WHAT YOU HAVE TO DO: Format each item from the line containing "The width and" down to the line containing "peak-name-gullfjellet: GULLFJELLET is" as a two-column CSV with the headers text and answer: one row per item, every field in double quotes, and line breaks replaced by spaces.

—————

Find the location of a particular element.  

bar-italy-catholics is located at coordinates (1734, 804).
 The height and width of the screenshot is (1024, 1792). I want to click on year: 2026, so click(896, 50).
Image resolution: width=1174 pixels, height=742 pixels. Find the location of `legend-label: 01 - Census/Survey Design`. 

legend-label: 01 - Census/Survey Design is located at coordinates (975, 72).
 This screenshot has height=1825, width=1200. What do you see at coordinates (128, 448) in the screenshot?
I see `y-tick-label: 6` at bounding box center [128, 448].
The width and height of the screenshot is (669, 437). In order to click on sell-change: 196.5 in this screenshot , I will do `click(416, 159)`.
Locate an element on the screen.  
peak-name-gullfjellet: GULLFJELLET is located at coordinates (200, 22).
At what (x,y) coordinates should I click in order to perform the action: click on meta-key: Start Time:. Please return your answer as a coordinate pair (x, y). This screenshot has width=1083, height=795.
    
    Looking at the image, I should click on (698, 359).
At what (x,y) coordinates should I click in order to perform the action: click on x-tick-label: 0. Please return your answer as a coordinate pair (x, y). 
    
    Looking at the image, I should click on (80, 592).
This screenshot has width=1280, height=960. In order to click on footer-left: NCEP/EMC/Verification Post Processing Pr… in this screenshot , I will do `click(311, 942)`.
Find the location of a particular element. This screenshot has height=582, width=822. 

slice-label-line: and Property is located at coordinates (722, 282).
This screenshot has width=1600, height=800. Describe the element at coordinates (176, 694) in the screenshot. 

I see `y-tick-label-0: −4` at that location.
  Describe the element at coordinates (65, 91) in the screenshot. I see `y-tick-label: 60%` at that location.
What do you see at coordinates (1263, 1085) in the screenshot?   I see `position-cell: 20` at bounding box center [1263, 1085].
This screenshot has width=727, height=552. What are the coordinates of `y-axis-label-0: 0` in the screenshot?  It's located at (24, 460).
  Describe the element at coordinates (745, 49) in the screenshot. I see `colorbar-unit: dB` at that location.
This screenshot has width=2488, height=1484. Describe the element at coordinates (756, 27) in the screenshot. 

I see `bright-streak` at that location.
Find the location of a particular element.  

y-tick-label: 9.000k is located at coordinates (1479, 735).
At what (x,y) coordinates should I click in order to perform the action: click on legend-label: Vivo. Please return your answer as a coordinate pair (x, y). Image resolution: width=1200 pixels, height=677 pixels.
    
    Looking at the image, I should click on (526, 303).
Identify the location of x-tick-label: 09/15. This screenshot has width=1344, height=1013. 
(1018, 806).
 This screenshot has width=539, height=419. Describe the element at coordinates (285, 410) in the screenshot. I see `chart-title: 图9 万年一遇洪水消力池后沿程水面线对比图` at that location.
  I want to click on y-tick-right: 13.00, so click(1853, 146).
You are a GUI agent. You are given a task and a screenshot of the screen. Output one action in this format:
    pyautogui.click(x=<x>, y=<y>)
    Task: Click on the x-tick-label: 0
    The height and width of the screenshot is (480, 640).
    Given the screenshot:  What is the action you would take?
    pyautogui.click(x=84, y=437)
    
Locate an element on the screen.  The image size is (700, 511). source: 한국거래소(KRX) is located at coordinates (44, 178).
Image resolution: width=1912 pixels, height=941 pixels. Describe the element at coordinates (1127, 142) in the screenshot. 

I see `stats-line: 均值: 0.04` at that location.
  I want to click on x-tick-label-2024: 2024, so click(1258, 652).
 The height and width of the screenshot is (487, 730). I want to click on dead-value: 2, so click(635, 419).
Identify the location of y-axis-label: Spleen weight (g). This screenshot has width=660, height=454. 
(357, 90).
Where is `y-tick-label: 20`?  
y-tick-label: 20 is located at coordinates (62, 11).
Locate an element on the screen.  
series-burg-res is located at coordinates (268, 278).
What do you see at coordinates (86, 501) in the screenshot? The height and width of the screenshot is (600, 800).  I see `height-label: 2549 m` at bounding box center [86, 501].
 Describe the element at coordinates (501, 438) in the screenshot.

—————

SOLUTION TO THIS PROBLEM:
text,answer
"The width and height of the screenshot is (669, 437). In order to click on sell-change: 196.5 in this screenshot",", I will do `click(416, 159)`."
"Locate an element on the screen.","peak-name-gullfjellet: GULLFJELLET is located at coordinates (200, 22)."